O pós-milenismo é a escola escatológica que defende que Cristo virá pela segunda vez, ao término do Milênio. Muitos pós-milenistas crêem que a era Milenar iniciou-se quando Cristo foi assunto ao céu, e outros crêem que ela surgirá quando o Evangelho houver sido pregado em toda terra, promovendo uma Era Áurea de Justiça e Paz para a humanidade.
O pós-milenismo espera que a grande maioria da população mundial se converterá à Cristo antes de Seu retorno glorioso. Compete à igreja cristã divulgar Seus ensinamentos, discipulando as nações, ensinando seus povos a aplicar os princípios do Reino de Deus em cada área da vida humana.
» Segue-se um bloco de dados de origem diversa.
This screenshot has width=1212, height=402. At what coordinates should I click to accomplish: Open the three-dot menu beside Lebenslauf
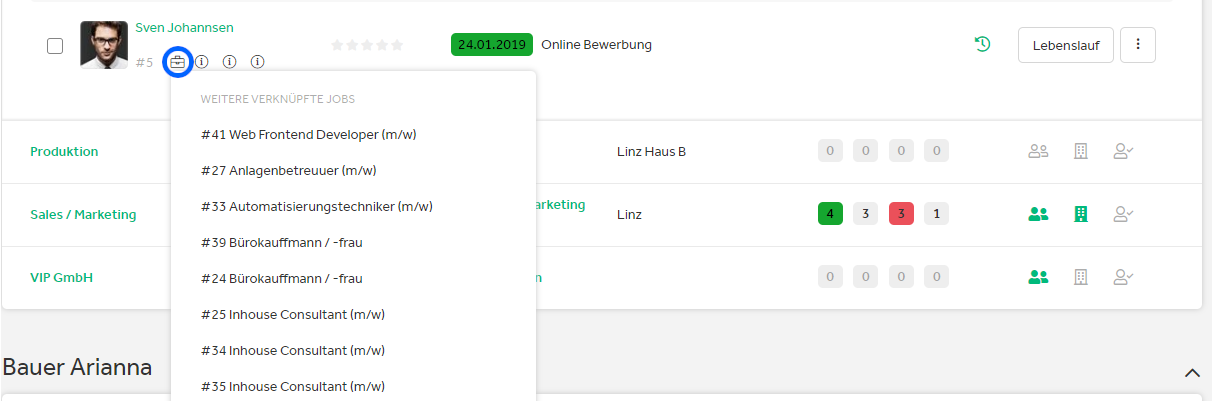[1138, 45]
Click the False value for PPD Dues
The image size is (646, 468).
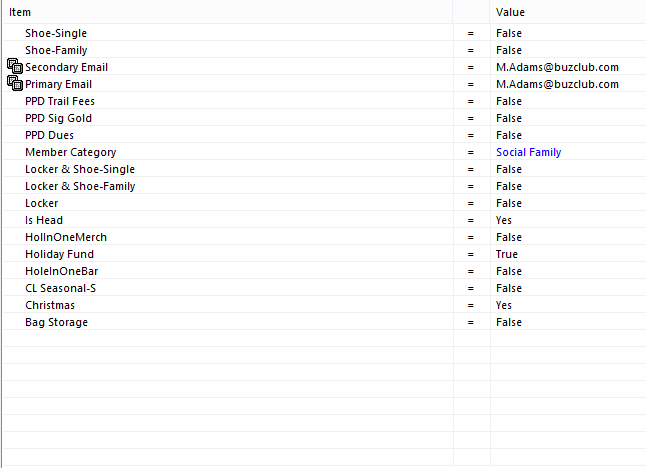pyautogui.click(x=508, y=135)
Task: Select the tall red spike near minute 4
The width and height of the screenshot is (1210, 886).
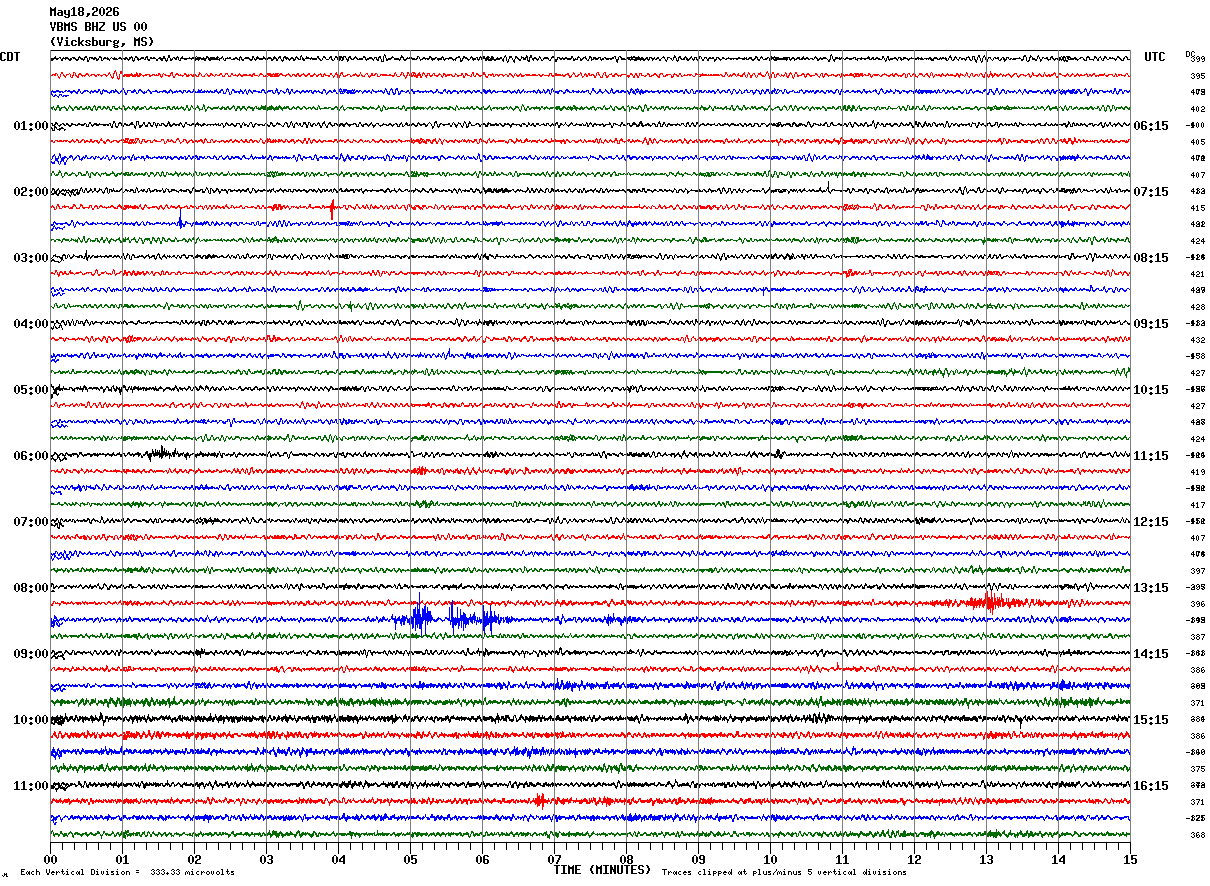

O pós-milenismo defende uma interpretação preterista das profecias apocalípticas, e crê que o sermão profético de Jesus, narrado em Mateus 24, cumpriu-se ainda naquela geração, com a queda de Jerusalém pelas mãos dos romanos.
Muitos pregadores e teólogos de renome foram pós-milenistas, entre eles, Agostinho, Calvino, a maioria dos Puritanos, Jonathan Edwards, John Owen, Charles Hodge, Robert L. Dabney, W. G. T. Sheed, Benjamim B. Warfield, Oswald T. Allis, J. Marcellus Kik e muitos outros.
O pós-milenismo foi descartado por muitos crentes após as duas grandes guerras. Mas está sendo retomado por muitos teólogos e pensadores cristãos.
No Brasil, enquanto a maioria das igrejas adota o pré-milenismo e o amilenismo, surgem novas igrejas, como a REINA - Igreja do Futuro, que resgatam a crença na expansão do Reino de Deus e no futuro promissor da raça humana.